The weekend financial pages gave reasonable (and in some cases extensive) cover to the increase to the contribution limit for the forthcoming Junior ISA to £3,600.
It has been predicted that if a junior ISA were commenced at birth and the full investment permitted were made each year then at an assumed rate of growth of 5% and the maximum contribution adjusted upwards by 5% pa a fund of around £100,000 could result at age 18.
With the burgeoning costs of higher education all of this is likely to be needed to fund a full time degree course.
The treasury press release announcing the regulations stated the following summary:
Junior ISAs will ensure that all parents have a clear and simple way to save for their child’s future, following the end of Child Trust Fund (CTF) eligibility from January 2011. Junior ISAs will be available from 1 November 2011.
As we have stated in other blog posts, there are other tax efficient methods for saving for children but which will deliver greater elements of control for the parents and grandparents making the contribution. Lack of control is the elephant in the room when it comes to accounts owned by children.
All UK resident children under the age of 18 who do not have a CTF will be eligible for Junior ISAs.
Any income or gains will be tax-free.
Both cash and stocks and shares Junior ISAs will be available.

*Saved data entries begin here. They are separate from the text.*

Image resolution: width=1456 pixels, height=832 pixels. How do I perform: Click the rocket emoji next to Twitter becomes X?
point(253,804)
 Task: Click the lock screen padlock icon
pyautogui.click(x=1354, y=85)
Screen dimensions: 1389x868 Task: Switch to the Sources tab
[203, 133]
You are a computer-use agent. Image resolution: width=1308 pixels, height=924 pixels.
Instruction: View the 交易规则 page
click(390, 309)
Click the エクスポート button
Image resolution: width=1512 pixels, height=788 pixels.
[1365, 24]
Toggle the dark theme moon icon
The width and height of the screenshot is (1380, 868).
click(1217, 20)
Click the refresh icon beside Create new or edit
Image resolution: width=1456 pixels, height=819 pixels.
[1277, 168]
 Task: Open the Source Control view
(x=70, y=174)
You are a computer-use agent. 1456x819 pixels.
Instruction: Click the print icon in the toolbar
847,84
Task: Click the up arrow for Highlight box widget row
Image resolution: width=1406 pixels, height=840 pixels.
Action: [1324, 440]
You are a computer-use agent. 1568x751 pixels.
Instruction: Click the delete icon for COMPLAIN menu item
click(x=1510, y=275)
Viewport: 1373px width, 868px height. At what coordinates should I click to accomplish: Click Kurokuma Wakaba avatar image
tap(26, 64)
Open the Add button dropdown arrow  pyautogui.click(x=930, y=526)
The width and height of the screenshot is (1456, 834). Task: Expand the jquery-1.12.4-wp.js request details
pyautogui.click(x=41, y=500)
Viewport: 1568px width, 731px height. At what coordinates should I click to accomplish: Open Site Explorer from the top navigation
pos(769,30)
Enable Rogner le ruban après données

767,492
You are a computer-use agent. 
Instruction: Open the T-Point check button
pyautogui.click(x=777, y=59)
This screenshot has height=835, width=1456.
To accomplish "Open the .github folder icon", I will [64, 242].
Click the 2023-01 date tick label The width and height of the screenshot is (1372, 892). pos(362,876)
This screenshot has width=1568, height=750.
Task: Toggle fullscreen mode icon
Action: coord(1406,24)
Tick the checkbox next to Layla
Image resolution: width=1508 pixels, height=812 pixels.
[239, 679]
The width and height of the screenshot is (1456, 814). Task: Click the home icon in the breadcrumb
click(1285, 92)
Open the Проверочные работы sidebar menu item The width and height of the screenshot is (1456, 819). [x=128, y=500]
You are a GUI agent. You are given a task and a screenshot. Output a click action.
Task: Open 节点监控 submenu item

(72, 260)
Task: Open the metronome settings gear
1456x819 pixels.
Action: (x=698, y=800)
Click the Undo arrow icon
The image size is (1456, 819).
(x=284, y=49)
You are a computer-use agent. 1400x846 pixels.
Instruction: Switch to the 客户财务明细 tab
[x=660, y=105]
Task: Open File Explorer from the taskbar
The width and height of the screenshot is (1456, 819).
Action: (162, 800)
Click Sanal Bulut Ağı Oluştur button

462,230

Children will be able to hold up to one cash and one stocks and shares Junior ISA at a time (two accounts in total).
There will be an overarching contribution limit of £3,600 per year which will be indexed by CPI from 6 April 2013 onwards.
Accounts will be owned by the child and funds will be locked in until the child turns 18.
Children will have the right to manage their accounts from age 16. Junior ISA accounts will by default become adult ISAs on maturity.